The Pink Ribbon Program, Inc. originated in 2002 when, as an exercise physiologist and certified Pilates instructor, I began working with several breast cancer patients at my New Jersey based wellness studio. When reviewing a patient’s health history, I was dismayed to discover that survivors were discharged following mastectomies, lymph node dissections and even reconstructive surgeries without a medical plan for either physical therapy or rehabilitation. With extensive research into the aftercare for this patient base, what I discovered was astonishing; there was, and still is no medical standard of care for rehabilitation of breast cancer patients.
With this discovery, I was determined to create the first therapeutic exercise program for patients who struggle with the physical complications and limitations following breast cancer surgery and treatment. Based on its principles of proper alignment, stabilization, correct posture, improving flexibility and full range of motion, I believed that using Pilates as the framework for this therapeutic exercise program, was a perfect fit for breast cancer rehabilitation. Using my expertise in Pilates, I created a program with modified movements designed specifically for breast cancer survivors.
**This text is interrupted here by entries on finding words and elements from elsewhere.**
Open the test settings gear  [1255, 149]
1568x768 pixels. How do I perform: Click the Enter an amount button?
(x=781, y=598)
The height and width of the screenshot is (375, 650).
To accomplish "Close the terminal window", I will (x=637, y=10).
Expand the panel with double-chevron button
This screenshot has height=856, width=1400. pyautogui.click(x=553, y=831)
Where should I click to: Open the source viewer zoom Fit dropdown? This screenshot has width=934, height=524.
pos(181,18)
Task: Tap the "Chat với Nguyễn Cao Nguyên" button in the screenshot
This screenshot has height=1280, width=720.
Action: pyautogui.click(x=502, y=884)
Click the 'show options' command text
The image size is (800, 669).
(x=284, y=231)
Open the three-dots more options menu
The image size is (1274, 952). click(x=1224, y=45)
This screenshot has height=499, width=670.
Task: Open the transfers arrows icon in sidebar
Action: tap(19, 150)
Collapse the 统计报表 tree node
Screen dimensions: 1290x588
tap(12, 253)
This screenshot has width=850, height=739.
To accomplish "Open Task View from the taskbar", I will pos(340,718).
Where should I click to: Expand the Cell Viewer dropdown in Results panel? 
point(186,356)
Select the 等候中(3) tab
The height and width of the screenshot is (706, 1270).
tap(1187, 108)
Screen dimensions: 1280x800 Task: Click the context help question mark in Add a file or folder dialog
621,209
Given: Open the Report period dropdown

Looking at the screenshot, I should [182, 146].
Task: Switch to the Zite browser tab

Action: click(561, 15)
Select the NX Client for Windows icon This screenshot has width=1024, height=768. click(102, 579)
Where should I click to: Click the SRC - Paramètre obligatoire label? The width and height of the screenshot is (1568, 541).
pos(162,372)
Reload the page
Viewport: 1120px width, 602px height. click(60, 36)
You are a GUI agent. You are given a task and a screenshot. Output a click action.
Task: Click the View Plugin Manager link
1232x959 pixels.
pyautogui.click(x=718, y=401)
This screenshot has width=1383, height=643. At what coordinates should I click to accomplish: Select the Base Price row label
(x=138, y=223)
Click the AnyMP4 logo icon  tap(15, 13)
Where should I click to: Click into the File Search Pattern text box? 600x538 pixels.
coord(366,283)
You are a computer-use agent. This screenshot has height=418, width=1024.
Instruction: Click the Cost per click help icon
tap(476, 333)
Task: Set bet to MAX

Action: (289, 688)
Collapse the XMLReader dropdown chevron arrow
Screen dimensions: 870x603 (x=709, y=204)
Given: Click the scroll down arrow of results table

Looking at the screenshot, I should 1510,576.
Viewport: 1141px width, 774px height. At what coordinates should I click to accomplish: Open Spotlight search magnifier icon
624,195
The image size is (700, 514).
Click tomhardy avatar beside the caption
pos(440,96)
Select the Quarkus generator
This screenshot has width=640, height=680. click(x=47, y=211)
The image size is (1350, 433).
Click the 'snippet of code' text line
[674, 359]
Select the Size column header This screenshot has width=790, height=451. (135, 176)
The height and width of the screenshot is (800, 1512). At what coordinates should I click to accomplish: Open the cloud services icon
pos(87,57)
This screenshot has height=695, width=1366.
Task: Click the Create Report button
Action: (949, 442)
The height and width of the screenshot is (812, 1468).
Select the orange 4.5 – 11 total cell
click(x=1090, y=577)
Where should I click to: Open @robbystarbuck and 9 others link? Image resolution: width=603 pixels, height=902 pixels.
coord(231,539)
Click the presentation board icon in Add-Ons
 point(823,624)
In an ironic twist of fate, I was diagnosed with breast cancer two years after creating the program. This gave me firsthand experience and understanding of the actual pain and physical limitations that survivors deal with on a daily basis. I found common ground and could relate to my patients on a personal level as I completed the very program I had created to cope with the aftermath of cancer. Due to this personal experience, I was even more determined to help as many breast cancer patients as possible.
In 2005, I created the educational training component that now has me traveling throughout the United States and Europe to train both healthcare professionals (Physical Therapists, Occupational Therapists, Oncology Nurses), and Pilates instructors and Personal Fitness Trainers. To date, The Pink Ribbon Therapeutic Exercise protocol has been taught to over 1000 healthcare/fitness professionals. In 2011, The Pink Ribbon Program was launched internationally. Training is now available in the United Kingdom, Spain, Italy, and Denmark and Hungary.
The ultimate goal of the Pink Ribbon Program, Inc. is to create a medical standard of care for post-operative rehabilitation for all breast cancer patients. The philosophy of Pink Ribbon Program is to empower patients to: “Get Back to Living, Not Just Surviving”. Thank you for taking the time to get to know us better. We will be posting new blog content monthly.
Mission Statement: The life-force of the Pink Ribbon Program is to ensure that every woman has the ability to regain a sense of wellbeing that had been lost from diagnosis through surgery and into recovery. This can be achieved, in part, through a post-operative rehabilitation program designed specifically for the needs and challenges facing the growing number of breast cancer survivors.